Marinho mencionou que a experiência de empresas que adotaram jornadas mais curtas mostra que, em muitos casos, a produtividade aumentou. "Tem empresa que reduziu dias de trabalho, inclusive para quatro dias por semana, e a produtividade aumentou assustadoramente", comentou. No entanto, ele destacou que a mudança na legislação é necessária para formalizar essa nova jornada de trabalho.

De acordo com o ministro, a alteração na jornada de trabalho não pode se basear apenas em acordos coletivos, pois requer uma mudança legal que abranja toda a economia. "Não haverá acordo coletivo possível que leve à redução da jornada máxima praticada no Brasil", enfatizou. Ele também observou que as empresas já têm a liberdade de reorganizar suas escalas de trabalho, mas a fixação de um limite legal ajudaria a evitar distorções regionais e concorrência desleal.

O ministro ainda comentou que o governo está mantendo diálogos com o Congresso sobre o assunto. Ele mencionou um compromisso do presidente da Câmara, Hugo Motta (Republicanos-PB), de avançar com as propostas de Emenda à Constituição (PECs) e outros projetos de lei em tramitação. Marinho não descartou a possibilidade de enviar um projeto de lei urgente caso o andamento das discussões não ocorra na velocidade desejada.

Na mesma coletiva, Marinho também apresentou os números do Caged referentes ao mês de janeiro, que mostraram a criação de 112.334 novas vagas formais de emprego, resultado de mais de 2 milhões de admissões e aproximadamente 2 milhões de desligamentos. O estoque total de empregos com carteira assinada atingiu 48,5 milhões.

Os dados indicaram que, entre os setores, a indústria e a construção civil foram os que mais contribuíram para o saldo positivo, com 54.991 e 50.545 novas vagas, respectivamente. Marinho destacou que os jovens com até 24 anos foram os que mais se beneficiaram, concentrando quase a totalidade do saldo positivo do mês. No acumulado de 12 meses, foram geradas 1.228.483 novas vagas formais.

Desta forma, a proposta de reduzir a jornada de trabalho é relevante e merece atenção.
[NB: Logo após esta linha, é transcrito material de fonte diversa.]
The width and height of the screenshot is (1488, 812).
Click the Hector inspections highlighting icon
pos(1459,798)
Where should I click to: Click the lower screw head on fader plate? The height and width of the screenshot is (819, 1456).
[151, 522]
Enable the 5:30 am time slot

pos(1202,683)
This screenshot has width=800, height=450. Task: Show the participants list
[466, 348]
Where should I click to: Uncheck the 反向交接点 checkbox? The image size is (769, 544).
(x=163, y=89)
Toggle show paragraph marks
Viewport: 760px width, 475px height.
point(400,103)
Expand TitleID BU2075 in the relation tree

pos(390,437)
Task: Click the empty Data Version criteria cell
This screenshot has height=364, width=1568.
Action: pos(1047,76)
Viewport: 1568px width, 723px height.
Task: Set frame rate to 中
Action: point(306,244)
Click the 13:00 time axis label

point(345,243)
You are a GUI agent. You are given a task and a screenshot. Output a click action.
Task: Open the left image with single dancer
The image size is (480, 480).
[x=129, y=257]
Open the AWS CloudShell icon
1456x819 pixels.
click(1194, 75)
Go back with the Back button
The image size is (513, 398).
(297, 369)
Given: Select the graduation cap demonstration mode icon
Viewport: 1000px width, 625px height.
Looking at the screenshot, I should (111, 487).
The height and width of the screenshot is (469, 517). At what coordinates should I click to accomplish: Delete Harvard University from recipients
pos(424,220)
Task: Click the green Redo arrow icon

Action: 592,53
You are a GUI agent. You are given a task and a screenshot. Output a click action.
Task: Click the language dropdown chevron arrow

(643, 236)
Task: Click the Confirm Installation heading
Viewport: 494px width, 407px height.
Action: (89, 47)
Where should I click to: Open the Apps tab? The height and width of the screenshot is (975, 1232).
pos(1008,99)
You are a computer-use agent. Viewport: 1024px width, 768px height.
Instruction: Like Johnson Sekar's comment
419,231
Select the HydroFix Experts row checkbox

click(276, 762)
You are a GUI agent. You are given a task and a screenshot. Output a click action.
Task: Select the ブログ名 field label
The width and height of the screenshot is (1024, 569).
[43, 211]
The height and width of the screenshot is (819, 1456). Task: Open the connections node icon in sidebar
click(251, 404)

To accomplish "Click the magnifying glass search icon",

A ideia de uma carga de 40 horas semanais não apenas busca melhorar a qualidade de vida dos trabalhadores, mas também pode ser um fator de aumento da produtividade nas empresas. No entanto, a implementação dessa mudança requer um debate profundo e sério entre todos os envolvidos, evitando decisões unilateralmente impostas.

Além disso, a necessidade de uma alteração legal para formalizar essa mudança é um aspecto crucial que não pode ser negligenciado. Sem essa base jurídica, as tentativas de negociação coletiva podem ser ineficazes e frustrantes. Portanto, o governo deve agir com urgência e responsabilidade para garantir que essa transformação aconteça de maneira estruturada.

A análise de experiências internacionais que já adotaram jornadas mais curtas pode fornecer dados valiosos para subsidiar essa discussão no Brasil. A troca de experiências e a adaptação das melhores práticas são essenciais para evitar erros que possam impactar negativamente trabalhadores e empresas.

Por fim, o engajamento de todos os setores, incluindo sindicatos e associações de empregadores, é fundamental para que o diálogo seja produtivo. O caminho para a redução da jornada de trabalho deve ser construído coletivamente, com respeito às demandas e realidades de cada segmento.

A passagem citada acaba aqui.